Une expérience originale en Indochine sous le Front populaire : le journal et le mouvement « La Lutte », par Daniel Hémery

Détail de la permanence de “La Lutte” à Saigon pendant les élections municipales, Fonds Héméry © IAO

En hommage à Daniel Hémery, récemment disparu, nous publions ici un texte résumant le thème qui a été au centre de sa thèse, publiée en livre en 1975 : Révolutionnaires vietnamiens et pouvoir colonial en Indochine. Communistes, trotskystes, nationalistes à Saigon de 1932 à 1937, Paris, François Maspero, Coll. Bibliothèque socialiste, 1975.

Une expérience originale en Indochine à l’époque du Front populaire : le journal et le mouvement La Lutte

Daniel Hémery

C’est dans le contexte de la dépression économique mondiale qui atteint gravement l’Indochine française depuis 1929 et au lendemain de la grave crise révolutionnaire qui a secoué les trois pays vietnamiens de l’Indochine française de février 1930 au début de 1932 et de l’implacable répression qui lui a mis fin (peut-être trois mille morts et des milliers d’incarcérations) qu’a vu le jour dans le sud du Viêt Nam – à l’époque la colonie de Cochinchine – une expérience politique originale et à vrai dire sans équivalent en Asie orientale. Alors que le jeune Parti Communiste Indochinois créé à Hong Kong en février 1930 a’été démantelé par la puissante Sûreté Indochinoise et se trouve mis hors-jeu depuis la fin de 1931, elle allait  permettre entre 1933 et 1937 au jeune mouvement communiste vietnamien de survivre à la lourde défaite qu’à peine constitué il venait de subir, puis de renaître et de s’implanter en profondeur  dans les villes et les campagnes du Sud.

-- Données extraites --
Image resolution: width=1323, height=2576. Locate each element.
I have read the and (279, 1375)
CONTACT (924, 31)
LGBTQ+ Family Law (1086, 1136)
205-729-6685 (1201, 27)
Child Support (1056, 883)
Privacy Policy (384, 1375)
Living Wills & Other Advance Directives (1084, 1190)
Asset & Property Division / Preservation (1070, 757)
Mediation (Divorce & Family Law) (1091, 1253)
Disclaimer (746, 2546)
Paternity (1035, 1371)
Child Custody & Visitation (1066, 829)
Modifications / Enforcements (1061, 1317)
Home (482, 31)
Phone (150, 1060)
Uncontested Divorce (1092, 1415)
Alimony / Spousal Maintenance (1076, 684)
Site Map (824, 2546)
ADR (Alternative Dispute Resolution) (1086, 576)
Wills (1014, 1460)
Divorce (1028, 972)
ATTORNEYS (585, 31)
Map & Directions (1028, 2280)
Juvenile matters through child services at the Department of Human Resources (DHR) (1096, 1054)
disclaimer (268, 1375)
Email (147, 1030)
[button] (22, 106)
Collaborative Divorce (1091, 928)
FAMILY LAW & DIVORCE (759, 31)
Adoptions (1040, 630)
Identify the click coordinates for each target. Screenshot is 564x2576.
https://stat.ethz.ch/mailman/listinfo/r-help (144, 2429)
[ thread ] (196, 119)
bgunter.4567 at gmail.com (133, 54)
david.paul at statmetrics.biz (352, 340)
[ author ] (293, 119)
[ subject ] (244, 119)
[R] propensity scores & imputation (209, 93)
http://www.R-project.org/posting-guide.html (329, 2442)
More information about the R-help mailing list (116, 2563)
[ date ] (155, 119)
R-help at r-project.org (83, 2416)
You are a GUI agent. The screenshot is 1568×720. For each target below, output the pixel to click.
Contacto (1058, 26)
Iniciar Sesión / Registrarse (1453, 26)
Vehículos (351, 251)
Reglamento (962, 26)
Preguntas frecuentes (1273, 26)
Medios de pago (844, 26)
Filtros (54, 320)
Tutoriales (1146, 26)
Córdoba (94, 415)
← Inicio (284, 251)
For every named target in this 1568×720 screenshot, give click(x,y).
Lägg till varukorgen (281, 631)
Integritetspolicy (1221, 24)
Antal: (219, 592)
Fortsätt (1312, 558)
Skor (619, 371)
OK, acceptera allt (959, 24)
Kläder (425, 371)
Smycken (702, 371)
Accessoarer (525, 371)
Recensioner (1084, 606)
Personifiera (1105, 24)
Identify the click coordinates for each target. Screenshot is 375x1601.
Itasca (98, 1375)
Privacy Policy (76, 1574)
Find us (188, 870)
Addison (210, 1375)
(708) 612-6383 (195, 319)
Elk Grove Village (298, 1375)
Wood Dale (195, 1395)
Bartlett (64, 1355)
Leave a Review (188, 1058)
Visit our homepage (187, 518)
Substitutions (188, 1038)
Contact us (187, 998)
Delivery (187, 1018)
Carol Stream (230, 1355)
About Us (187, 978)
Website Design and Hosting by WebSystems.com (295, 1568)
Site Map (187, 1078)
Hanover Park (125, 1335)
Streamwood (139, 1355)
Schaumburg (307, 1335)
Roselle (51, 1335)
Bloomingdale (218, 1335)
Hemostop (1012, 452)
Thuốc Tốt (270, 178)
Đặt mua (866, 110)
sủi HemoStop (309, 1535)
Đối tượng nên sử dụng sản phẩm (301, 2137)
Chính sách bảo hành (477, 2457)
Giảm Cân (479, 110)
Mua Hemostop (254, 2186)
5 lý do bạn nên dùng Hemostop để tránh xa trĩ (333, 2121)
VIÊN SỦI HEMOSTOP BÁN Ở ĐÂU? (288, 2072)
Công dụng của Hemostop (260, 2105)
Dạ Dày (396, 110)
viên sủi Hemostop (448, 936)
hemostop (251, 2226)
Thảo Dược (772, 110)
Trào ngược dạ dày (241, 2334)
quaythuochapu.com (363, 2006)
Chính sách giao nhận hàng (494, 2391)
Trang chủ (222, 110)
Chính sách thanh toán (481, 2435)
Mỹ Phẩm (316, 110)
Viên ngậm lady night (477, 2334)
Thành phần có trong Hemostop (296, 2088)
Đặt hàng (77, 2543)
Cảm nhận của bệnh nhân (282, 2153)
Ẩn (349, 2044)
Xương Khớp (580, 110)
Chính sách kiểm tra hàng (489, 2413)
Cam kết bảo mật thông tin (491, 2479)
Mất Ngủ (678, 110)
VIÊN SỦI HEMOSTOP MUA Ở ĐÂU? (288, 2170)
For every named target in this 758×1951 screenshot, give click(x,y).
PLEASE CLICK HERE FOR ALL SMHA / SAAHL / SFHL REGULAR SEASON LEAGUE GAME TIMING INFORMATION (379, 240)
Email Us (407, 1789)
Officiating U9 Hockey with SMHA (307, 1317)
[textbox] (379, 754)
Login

-- Consigne --
Les affirmations suivantes concordent-elles avec le texte sur La Lutte ? Répondez à chacune par oui ou non, en citant les mots du texte qui tranchent.
1. Le Parti Communiste Indochinois a été créé à Hong Kong en février 1930.
2. La thèse de Daniel Hémery a été publiée en livre en 1985.
3. La crise révolutionnaire a secoué les trois pays vietnamiens de février 1930 au début de 1932.

-- Réponse --
1. Oui : « le jeune Parti Communiste Indochinois créé à Hong Kong en février 1930 ».
2. Non : « publiée en livre en 1975 ».
3. Oui : « la grave crise révolutionnaire qui a secoué les trois pays vietnamiens de l’Indochine française de février 1930 au début de 1932 ».